Description: Division by a constant is continuous. (Contributed by Paul Chapman, 28-Nov-2007)

Ref Expression
Hypothesis divccncf.1 
|- F = ( x e. CC |-> ( x / A ) )
Assertion divccncf 
|- ( ( A e. CC /\ A =/= 0 ) -> F e. ( CC -cn-> CC ) )

Proof

Step Hyp Ref Expression
1 divccncf.1 
 |-  F = ( x e. CC |-> ( x / A ) )
2 divrec2 
 |-  ( ( x e. CC /\ A e. CC /\ A =/= 0 ) -> ( x / A ) = ( ( 1 / A ) x. x ) )
3 2 3expb 
 |-  ( ( x e. CC /\ ( A e. CC /\ A =/= 0 ) ) -> ( x / A ) = ( ( 1 / A ) x. x ) )
4 3 ancoms 
 |-  ( ( ( A e. CC /\ A =/= 0 ) /\ x e. CC ) -> ( x / A ) = ( ( 1 / A ) x. x ) )
5 4 mpteq2dva 
 |-  ( ( A e. CC /\ A =/= 0 ) -> ( x e. CC |-> ( x / A ) ) = ( x e. CC |-> ( ( 1 / A ) x. x ) ) )
6 1 5 eqtrid 
 |-  ( ( A e. CC /\ A =/= 0 ) -> F = ( x e. CC |-> ( ( 1 / A ) x. x ) ) )
7 reccl 
 |-  ( ( A e. CC /\ A =/= 0 ) -> ( 1 / A ) e.

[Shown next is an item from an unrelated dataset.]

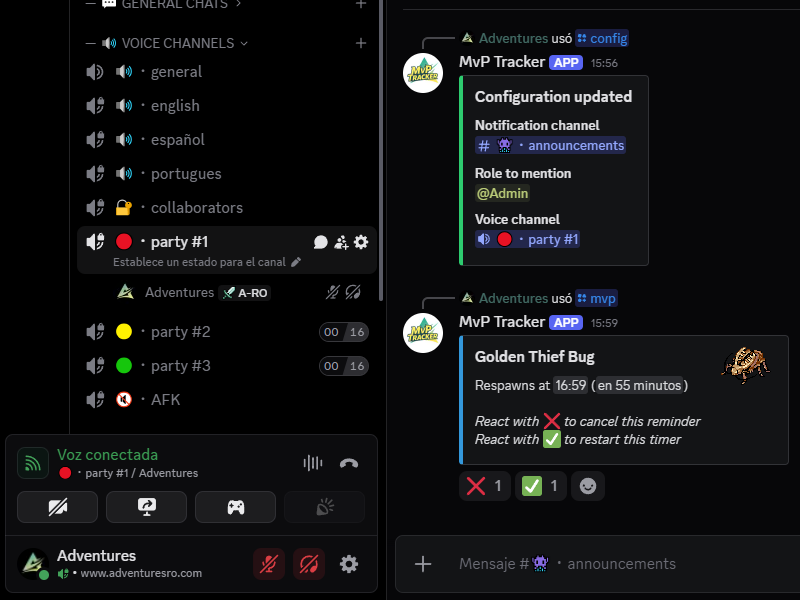Open user settings gear icon

pos(349,564)
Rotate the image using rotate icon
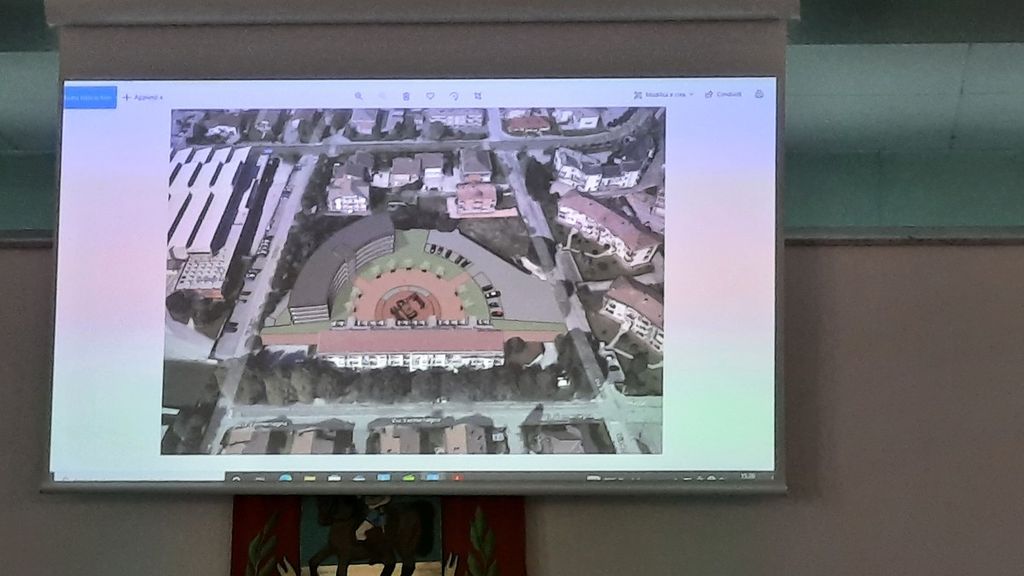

CC )
8 eqid 
 |-  ( x e. CC |-> ( ( 1 / A ) x. x ) ) = ( x e. CC |-> ( ( 1 / A ) x. x ) )
9 8 mulc1cncf 
 |-  ( ( 1 / A ) e. CC -> ( x e. CC |-> ( ( 1 / A ) x. x ) ) e. ( CC -cn-> CC ) )
10 7 9 syl 
 |-  ( ( A e. CC /\ A =/= 0 ) -> ( x e. CC |-> ( ( 1 / A ) x. x ) ) e. ( CC -cn-> CC ) )
11 6 10 eqeltrd 
 |-  ( ( A e. CC /\ A =/= 0 ) -> F e. ( CC -cn-> CC ) )